I see other teachers in the hallway through the little window in the door as I walk defiantly to the back of the room to sharpen my pencil. My classmates all looked around at each other and buzzed suspiciously as I returned to my seat. Gradually, we all returned to editing our fictional short stories.

Mrs. Peck returned to the room a few minutes later with Chauncey Schwendeman’s swanky parents in tow. They were both wearing very expensive watches and grim expressions. I figured someone had died. Sad, but not very interesting to a sixth grade outcast. Chauncey gathered up his things and left with his parents. Things settled down quickly and continued pretty normally. All of my teachers looked overly sad, and my classmates surmised that Chauncey’s grandfather had died. That would be a huge financial blow to the church and school. I continued to mind my own business, complete my busy work, and sneakily read my new novel when I thought my teachers weren’t looking. Parents came and picked up my classmates periodically throughout the day, and I remember wishing my parents were wealthy members of the church so I could go home and finish my book peacefully.

As the school day drew to a close and the dreaded gym class period was upon us, my classmates and I were shocked to find out that we were not going to change into our stinky gym uniforms and do jumping jacks and other menial fitness activities. Instead, the most evil Mrs. Drake wanted us to sit down in home room and write at least two pages about ourselves. She wanted us to put the date at the top in big, bold print and write about what happened that day. She wanted to know how we were feeling, what we were thinking and dreaming about, our hopes and aspirations, and what we were looking forward to. She told us to keep in mind that we do not live in a perfect world, and that sometimes change is a good thing.

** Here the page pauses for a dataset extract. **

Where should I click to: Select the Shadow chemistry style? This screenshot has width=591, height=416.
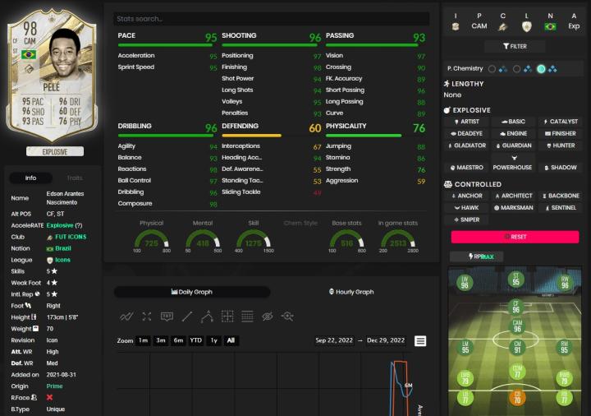[561, 168]
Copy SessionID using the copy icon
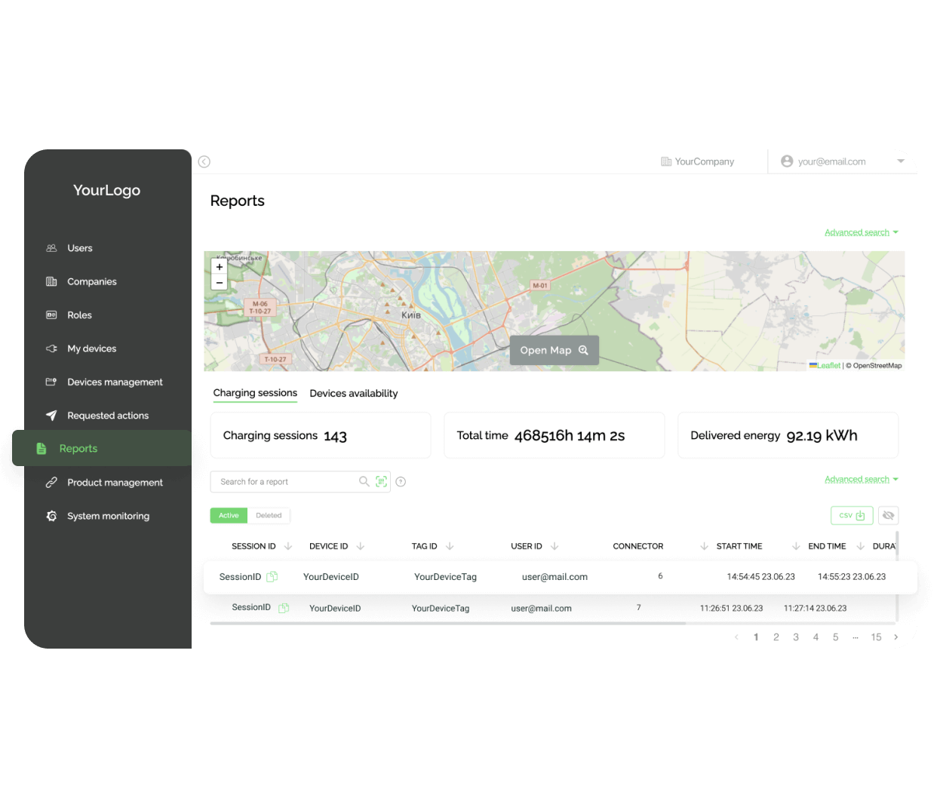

I began writing furiously about anything and everything. I wrote that Mrs. Peck told me Utopia is bad just because it is unrealistic, that my sister and mom had cancer, and I that I only had 23 pages left in “The Secret of Dragonhome”. When the bell rang, the class sprang simultaneously to our feet and tried to turn in our papers. Mrs. Drake told us to give them to our parents, and we all shrugged and ran out to the parking lot.

I skipped to the bus alone after the classroom had cleared out. As I boarded the bus, I cheerily said hello to the driver and I plopped down in Seat #2 (Jenny Martin’s assigned seat).She glared at me and turned to look out the windshield. I shrugged and took out my book. I only had twenty pages left!

About 30 minutes later, my bus driver notified me that it was my stop. I grabbed my bag and hopped off the bus. The other two kids’ parents were at the bus stop waiting for them. I remember thinking what a weird day it was. I finished the last two pages of my book and bounded into my house to tell my mom all about it. To my surprise, she was standing in the doorway to the kitchen waiting for me. This was very strange indeed because she was working on a very big quilt and she should have been sewing.

She put her hand on my shoulder and led me to the living room. I sat down in daddy’s big leather TV chair as my mom turned the TV on. I remember seeing images of a plane crashing into a really tall building, bloody people crying, screaming and running away from smoke and fire. There was a lot of fire. I looked at my mom and she had a single tear running down her strong, stoic, Cherokee face. My dad walked in the room and took my hand.

A few moments later, my brother and sister burst into the house yelling a jumble of things concurrently and my father silenced them with his special this-is-serious look. They walked into the living room and we all stood together as a family viewing the carnage. It seemed like an eternity that we stood there in silence watching US Flight 93 crash into the World Trade Center over and over again. My dad finally turned to his three mismatched kids and looked us in the eyes one at a time. After another eternity, he opened his mouth and said softly but sternly, “This is the price of freedom.”